Affinity Equity Partners Ltd., CVC Capital Partners Ltd. and MBK Partners Ltd. have also bid for the Homeplus supermarket unit, said the people, who asked not to be named because the information is private. Another potential buyer is Orion Corp., the Seoul-based foodmaker known for its popular Choco Pie snacks, which said Thursday it has made a preliminary offer. Homeplus could fetch more than $5 billion, people with knowledge of the matter said earlier this month.
Tesco, which in April reported the biggest annual loss in its 96-year history, has been weighing divestitures as it seeks to plug a debt hole of about 21.7 billion pounds ($34.1 billion). Chief Executive Officer Dave Lewis is seeking to revive the company’s market-leading grocery business in the U.K., where sales are falling amid a price war fueled by the expansion of German discounters Aldi and Lidl.
The buyout firms may decide to partner for the Homeplus purchase, as the acquisition would be too large for any one fund, the people said. Tesco targets to reach an agreement with one bidding group by the middle of August, one person said.
Maeil Business Newspaper reported the bids earlier Thursday in Seoul, citing an unidentified person in the banking industry. Spokesmen for Carlyle, CVC, MBK and Tesco declined to comment.
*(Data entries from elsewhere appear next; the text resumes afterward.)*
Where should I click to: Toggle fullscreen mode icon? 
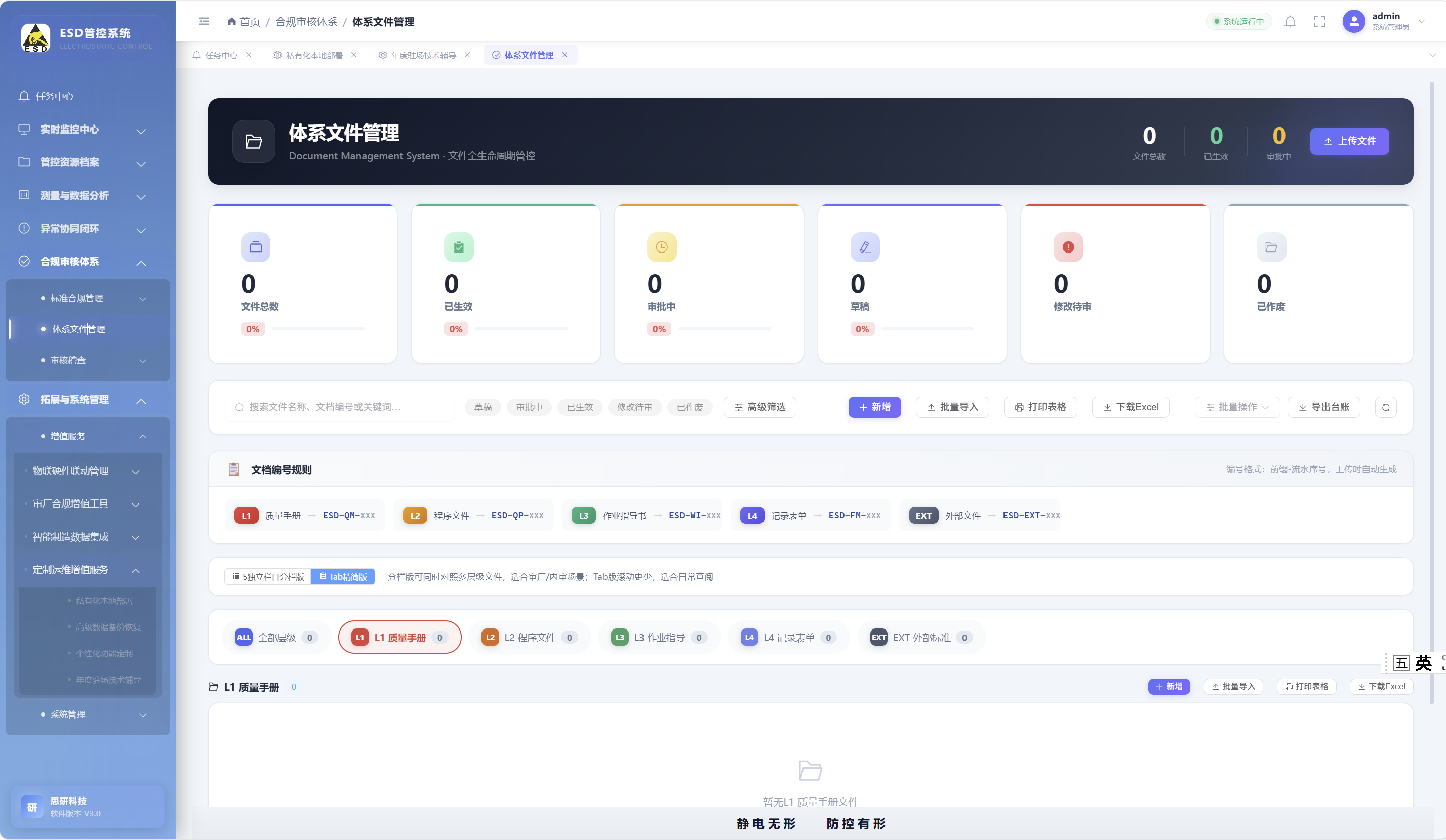(x=1319, y=22)
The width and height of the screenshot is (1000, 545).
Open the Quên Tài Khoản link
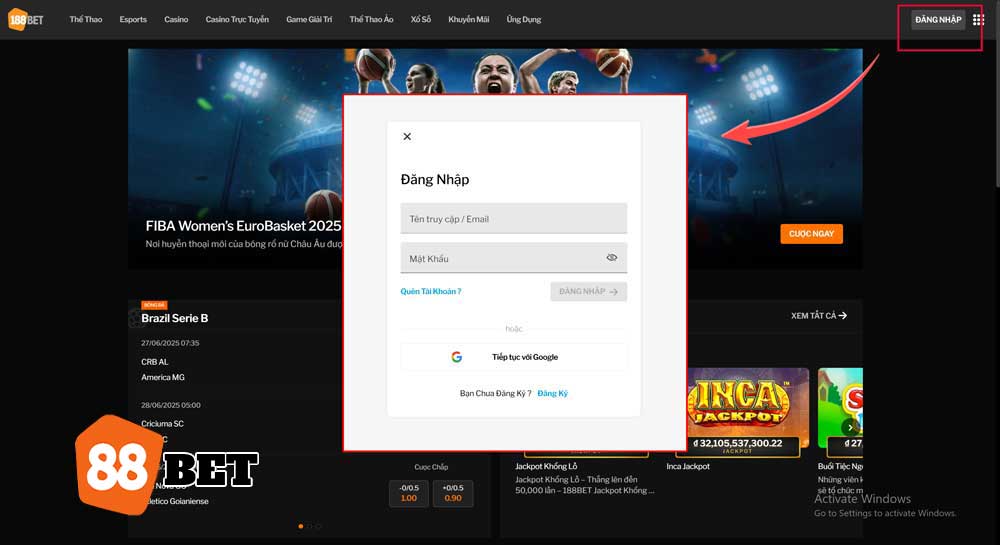click(431, 292)
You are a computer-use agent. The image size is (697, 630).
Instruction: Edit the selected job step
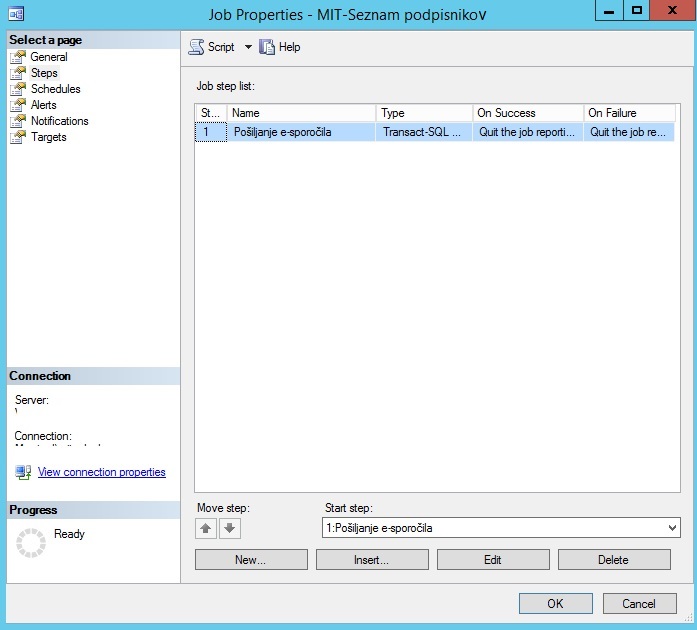pos(493,560)
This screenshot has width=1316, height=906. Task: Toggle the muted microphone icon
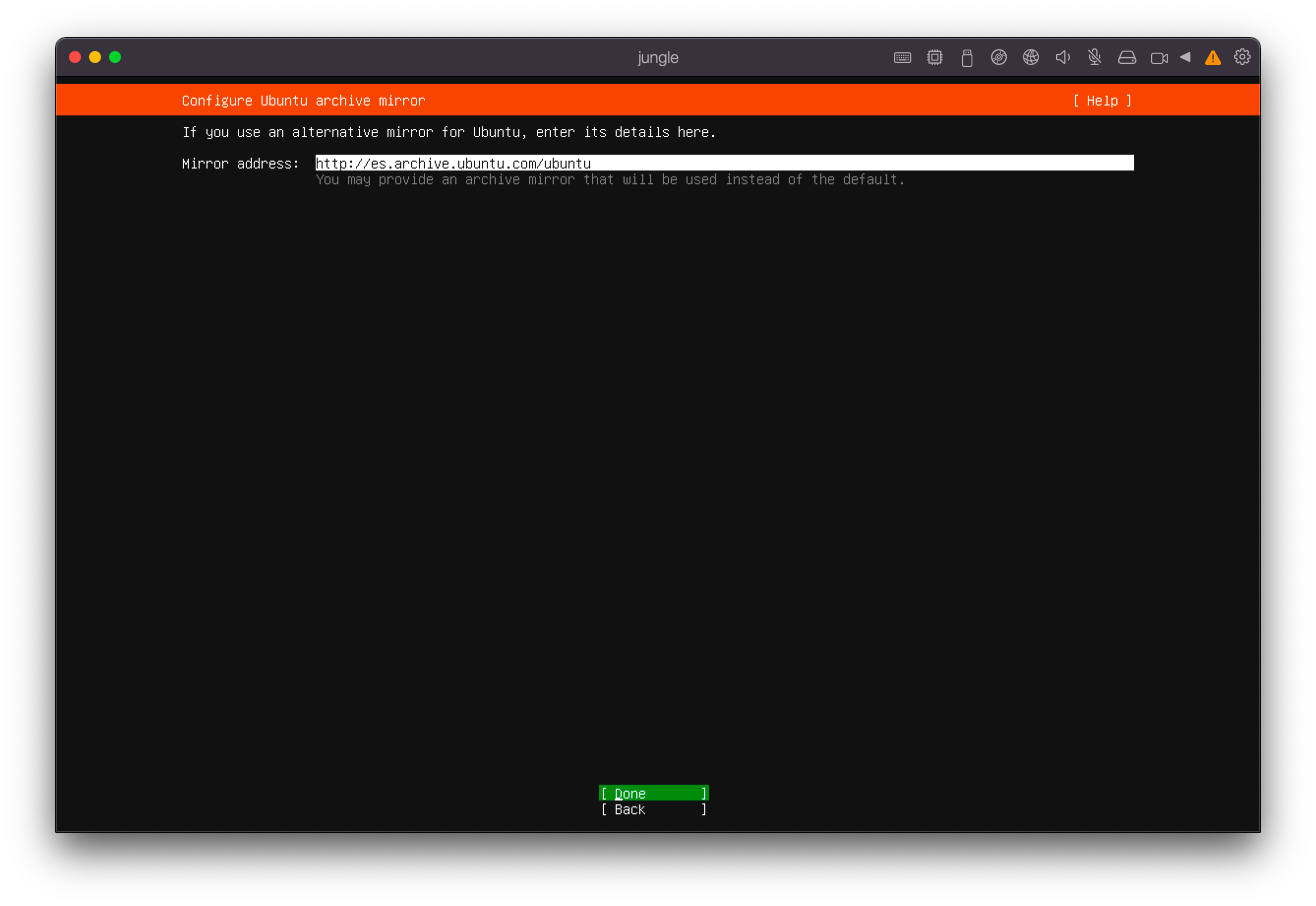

Representatives for Affinity and KKR didn’t immediately respond to requests for comment.
Tesco shares rose 0.9 percent to 217.65 pence at 11:09 a.m. in London.
Lewis, who joined in September less than a month before the discovery of an accounting scandal, is considering divestitures as tries to lower the retailer’s debt. Tesco said in January it hired Goldman Sachs Group Inc. to explore strategic options for its Dunnhumby data-analytics unit, which analysts have estimated may fetch 1 billion pounds to 2 billion pounds.
The U.K. grocer entered the Korean market under former Chief Executive Officer Terry Leahy in 1999, with a 130 million-pound investment into a joint venture with a Samsung Group affiliate. Tesco initially held an 81 percent stake, before buying Samsung out of the venture in stages.
Because of a national restriction on Sunday opening hours for hypermarkets, Homeplus’s same-store sales have been in decline since 2011, dropping 4 percent last year. Even so, South Korea remains Tesco’s largest international market, accounting for about 9 percent of group sales.
Homeplus, which has 935 stores in South Korea, is the country’s third-largest discount store with a 25 percent share, following E-Mart Co. and Lotte Mart, according to an E-Mart’s regulatory filing in March.
South Korea’s discount store market has grown almost 50 percent to 46.6 trillion won ($42 billion) last year from 2009, according to Lotte Shopping Co.’s annual report filed in March.
Tesco is scheduled to report first-quarter sales Friday, the same day it holds its annual general meeting in London.